Quote every one of the entries below word for word, keeping each line in its original order.

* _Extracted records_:
* BEGIN *

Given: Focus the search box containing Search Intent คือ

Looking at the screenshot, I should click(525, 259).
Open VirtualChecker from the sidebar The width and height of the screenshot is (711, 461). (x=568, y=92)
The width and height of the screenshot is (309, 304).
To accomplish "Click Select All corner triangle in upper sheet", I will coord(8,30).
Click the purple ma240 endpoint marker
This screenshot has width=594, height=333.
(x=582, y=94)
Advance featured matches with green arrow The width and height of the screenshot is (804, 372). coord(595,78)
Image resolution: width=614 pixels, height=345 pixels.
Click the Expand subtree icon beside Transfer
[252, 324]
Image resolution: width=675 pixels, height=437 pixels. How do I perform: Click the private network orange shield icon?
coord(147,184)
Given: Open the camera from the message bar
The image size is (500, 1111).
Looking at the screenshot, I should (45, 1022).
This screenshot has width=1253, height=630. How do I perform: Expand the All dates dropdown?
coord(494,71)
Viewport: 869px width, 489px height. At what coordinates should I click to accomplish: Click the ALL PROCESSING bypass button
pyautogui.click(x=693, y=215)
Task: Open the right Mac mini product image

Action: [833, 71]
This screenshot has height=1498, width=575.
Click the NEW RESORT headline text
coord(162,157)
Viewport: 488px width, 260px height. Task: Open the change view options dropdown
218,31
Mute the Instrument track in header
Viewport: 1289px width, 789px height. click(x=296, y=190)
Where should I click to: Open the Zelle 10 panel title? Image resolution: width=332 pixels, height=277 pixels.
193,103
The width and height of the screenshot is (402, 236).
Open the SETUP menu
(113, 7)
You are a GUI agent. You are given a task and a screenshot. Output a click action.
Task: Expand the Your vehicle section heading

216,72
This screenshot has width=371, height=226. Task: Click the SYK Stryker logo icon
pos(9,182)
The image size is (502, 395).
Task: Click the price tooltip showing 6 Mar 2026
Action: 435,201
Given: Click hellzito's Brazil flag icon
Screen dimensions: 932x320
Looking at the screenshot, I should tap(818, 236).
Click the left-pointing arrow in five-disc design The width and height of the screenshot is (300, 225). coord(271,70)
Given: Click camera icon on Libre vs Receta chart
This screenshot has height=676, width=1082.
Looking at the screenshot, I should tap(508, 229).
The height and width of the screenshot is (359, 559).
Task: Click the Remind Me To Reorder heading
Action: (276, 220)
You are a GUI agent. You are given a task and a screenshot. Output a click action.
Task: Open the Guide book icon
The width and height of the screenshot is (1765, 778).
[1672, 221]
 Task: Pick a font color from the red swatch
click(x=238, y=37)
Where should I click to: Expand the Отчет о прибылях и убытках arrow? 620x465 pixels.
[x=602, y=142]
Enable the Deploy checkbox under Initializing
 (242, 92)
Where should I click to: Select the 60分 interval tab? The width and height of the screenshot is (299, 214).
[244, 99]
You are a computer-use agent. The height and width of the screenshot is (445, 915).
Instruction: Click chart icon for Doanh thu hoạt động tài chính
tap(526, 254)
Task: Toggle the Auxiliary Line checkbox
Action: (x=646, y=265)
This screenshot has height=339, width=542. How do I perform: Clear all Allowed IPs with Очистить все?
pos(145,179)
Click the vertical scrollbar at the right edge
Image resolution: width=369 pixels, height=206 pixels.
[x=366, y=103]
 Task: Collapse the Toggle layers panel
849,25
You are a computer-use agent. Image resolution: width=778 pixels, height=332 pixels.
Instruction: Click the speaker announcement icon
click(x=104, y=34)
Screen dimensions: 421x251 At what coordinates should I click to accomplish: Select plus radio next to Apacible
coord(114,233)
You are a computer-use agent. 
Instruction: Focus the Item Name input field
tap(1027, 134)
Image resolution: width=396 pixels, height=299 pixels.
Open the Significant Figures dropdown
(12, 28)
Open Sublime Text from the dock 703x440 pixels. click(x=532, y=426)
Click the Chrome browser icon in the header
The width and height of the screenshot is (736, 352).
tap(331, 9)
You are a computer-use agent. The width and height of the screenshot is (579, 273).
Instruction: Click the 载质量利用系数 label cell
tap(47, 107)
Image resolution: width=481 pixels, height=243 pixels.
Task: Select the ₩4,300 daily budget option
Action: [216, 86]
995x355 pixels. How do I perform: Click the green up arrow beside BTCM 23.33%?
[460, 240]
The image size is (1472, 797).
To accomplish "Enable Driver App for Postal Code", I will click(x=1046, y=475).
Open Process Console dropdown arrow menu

* END *

* _THE SOLUTION_:
Given: Focus the search box containing Search Intent คือ

Looking at the screenshot, I should click(525, 259).
Open VirtualChecker from the sidebar The width and height of the screenshot is (711, 461). (x=568, y=92)
The width and height of the screenshot is (309, 304).
To accomplish "Click Select All corner triangle in upper sheet", I will coord(8,30).
Click the purple ma240 endpoint marker
This screenshot has width=594, height=333.
(x=582, y=94)
Advance featured matches with green arrow The width and height of the screenshot is (804, 372). coord(595,78)
Image resolution: width=614 pixels, height=345 pixels.
Click the Expand subtree icon beside Transfer
[252, 324]
Image resolution: width=675 pixels, height=437 pixels. How do I perform: Click the private network orange shield icon?
coord(147,184)
Given: Open the camera from the message bar
The image size is (500, 1111).
Looking at the screenshot, I should (45, 1022).
This screenshot has width=1253, height=630. How do I perform: Expand the All dates dropdown?
coord(494,71)
Viewport: 869px width, 489px height. At what coordinates should I click to accomplish: Click the ALL PROCESSING bypass button
pyautogui.click(x=693, y=215)
Task: Open the right Mac mini product image

Action: [833, 71]
This screenshot has height=1498, width=575.
Click the NEW RESORT headline text
coord(162,157)
Viewport: 488px width, 260px height. Task: Open the change view options dropdown
218,31
Mute the Instrument track in header
Viewport: 1289px width, 789px height. click(x=296, y=190)
Where should I click to: Open the Zelle 10 panel title? Image resolution: width=332 pixels, height=277 pixels.
193,103
The width and height of the screenshot is (402, 236).
Open the SETUP menu
(113, 7)
You are a GUI agent. You are given a task and a screenshot. Output a click action.
Task: Expand the Your vehicle section heading

216,72
This screenshot has width=371, height=226. Task: Click the SYK Stryker logo icon
pos(9,182)
The image size is (502, 395).
Task: Click the price tooltip showing 6 Mar 2026
Action: 435,201
Given: Click hellzito's Brazil flag icon
Screen dimensions: 932x320
Looking at the screenshot, I should tap(818, 236).
Click the left-pointing arrow in five-disc design The width and height of the screenshot is (300, 225). coord(271,70)
Given: Click camera icon on Libre vs Receta chart
This screenshot has height=676, width=1082.
Looking at the screenshot, I should tap(508, 229).
The height and width of the screenshot is (359, 559).
Task: Click the Remind Me To Reorder heading
Action: (276, 220)
You are a GUI agent. You are given a task and a screenshot. Output a click action.
Task: Open the Guide book icon
The width and height of the screenshot is (1765, 778).
[1672, 221]
 Task: Pick a font color from the red swatch
click(x=238, y=37)
Where should I click to: Expand the Отчет о прибылях и убытках arrow? 620x465 pixels.
[x=602, y=142]
Enable the Deploy checkbox under Initializing
 (242, 92)
Where should I click to: Select the 60分 interval tab? The width and height of the screenshot is (299, 214).
[244, 99]
You are a computer-use agent. The height and width of the screenshot is (445, 915).
Instruction: Click chart icon for Doanh thu hoạt động tài chính
tap(526, 254)
Task: Toggle the Auxiliary Line checkbox
Action: (x=646, y=265)
This screenshot has height=339, width=542. How do I perform: Clear all Allowed IPs with Очистить все?
pos(145,179)
Click the vertical scrollbar at the right edge
Image resolution: width=369 pixels, height=206 pixels.
[x=366, y=103]
 Task: Collapse the Toggle layers panel
849,25
You are a computer-use agent. Image resolution: width=778 pixels, height=332 pixels.
Instruction: Click the speaker announcement icon
click(x=104, y=34)
Screen dimensions: 421x251 At what coordinates should I click to accomplish: Select plus radio next to Apacible
coord(114,233)
You are a computer-use agent. 
Instruction: Focus the Item Name input field
tap(1027, 134)
Image resolution: width=396 pixels, height=299 pixels.
Open the Significant Figures dropdown
(12, 28)
Open Sublime Text from the dock 703x440 pixels. click(x=532, y=426)
Click the Chrome browser icon in the header
The width and height of the screenshot is (736, 352).
tap(331, 9)
You are a computer-use agent. The width and height of the screenshot is (579, 273).
Instruction: Click the 载质量利用系数 label cell
tap(47, 107)
Image resolution: width=481 pixels, height=243 pixels.
Task: Select the ₩4,300 daily budget option
Action: [216, 86]
995x355 pixels. How do I perform: Click the green up arrow beside BTCM 23.33%?
[460, 240]
The image size is (1472, 797).
To accomplish "Enable Driver App for Postal Code", I will click(x=1046, y=475).
Open Process Console dropdown arrow menu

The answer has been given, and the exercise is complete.